===== Source extract
The period of sleeping-fits was terminated abruptly in the first weeks of 1923 for reasons that were not entirely made clear in subsequent Surrealist writings. We do know that automatism seemed to impel certain members of the group toward a psychotic break. Aragon’s description of the events is perhaps most resonant:

. . . there were some seven or eight of us who now lived only for those moments of oblivion when, with the lights turned out, they spoke without consciousness, like men drowning in the open air. Every day they wanted to sleep more. They became intoxicated on their own words . . . They went into trances everywhere . . . In a café, amid all the voices, the bright lights, and the bustle, Robert Desnos need only close his eyes, and he talks, and among the books, the saucers, the whole ocean collapses with its prophetic racket, its vapours decorated with long oriflames. However little he is encouraged by those who interrogate him, prophesy, the tone of magic, of revelation, of the French Revolution, the tone of the fanatic and the apostle, immediately follow. Under other conditions, Desnos, were he to maintain this delirium, would become the leader of a religion, the founder of a city, the tribune of a people in revolt.36

Desnos and Crevel found themselves consumed by trance, unable to fully awake, losing weight day by day. Desnos became convinced that he was possessed by “Rrose Selavy,” Duchamp’s own irrepressible alter ego, channeling her voice like an oracle. There were episodes of violence, and finally, during one “séance,” several members of the group were discovered in a coat closet in the midst of a group suicide attempt.37

Within a few short years, Breton himself would seem to abandon psychic automatism, at least in his own literary practice. As for the “sleeping fits,” Breton would later describe them as merely diversionary or experimental. An examination of his Manifestos and other writings on the subject of automatism reveals a profound ambivalence, an oscillation between the desire for the “luminous phenomenon” of the “pure” psychic text of automativity and a nebulous sense of fear combined with a defensive attempt to exert control and mastery over the automatic text.38

In the Second Manifesto (1924) Breton noted only that automatic writing involves a “rampant carelessness” of authors who “let their pens run rampant over the paper without making the least effort to observe what was going on inside themselves – this disassociation being nonetheless easier to grasp and more interesting to consider than that of reflected writing.”39 Although disassociation, revision, reflection, and rationality are diametrically opposed to the process of automatism, by the time of the writing of the Second Manifesto, Breton wanted desperately to reinstate the virile protagonist of the drama of authorship. He writes: “[i]f the depths of our mind contain within it strange forces capable of augmenting those on the surface, or of waging a victorious battle against them, there is every reason to seize them, then, if need be, to submit them to the control of our reason.”40

While automatism initially provided Surrealism with a method of “liberating” both textuality and subjectivity, it ultimately eluded the Surrealists’ control, thus proving profoundly dangerous for artists and writers who were attempting to stamp their names upon a new creative movement.
==========
===== Extracted information
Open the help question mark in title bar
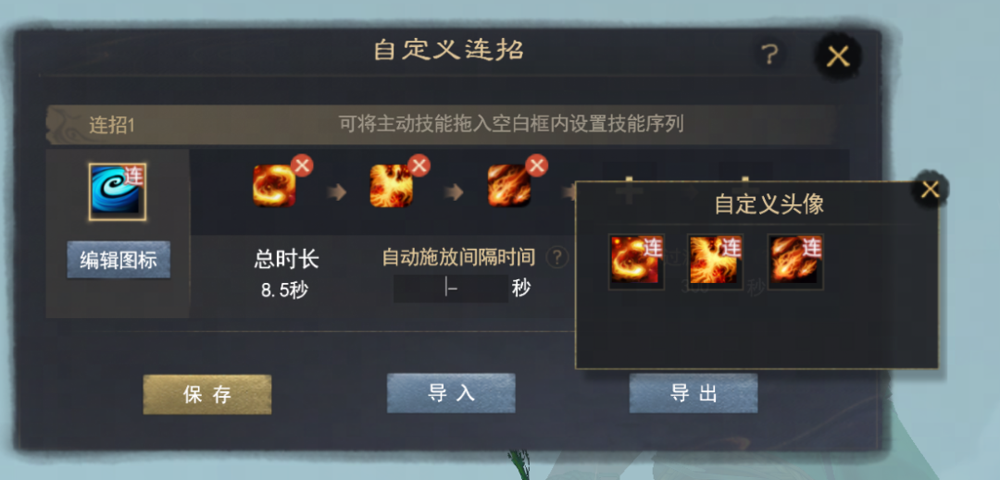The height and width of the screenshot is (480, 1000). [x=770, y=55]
==========
===== Extracted information
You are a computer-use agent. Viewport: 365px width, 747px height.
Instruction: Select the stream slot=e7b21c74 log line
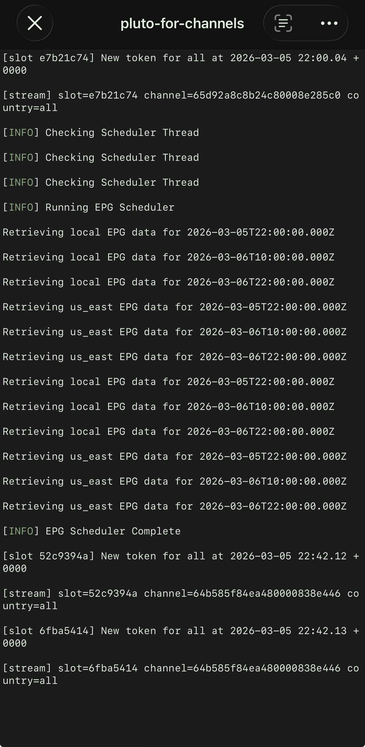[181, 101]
==========
## Exercise requirements
In the passage on the Surrealists' sleeping fits, who did Desnos become convinced was possessing him? You won't need the data for this.

## Written response
"Rrose Selavy," Duchamp's alter ego.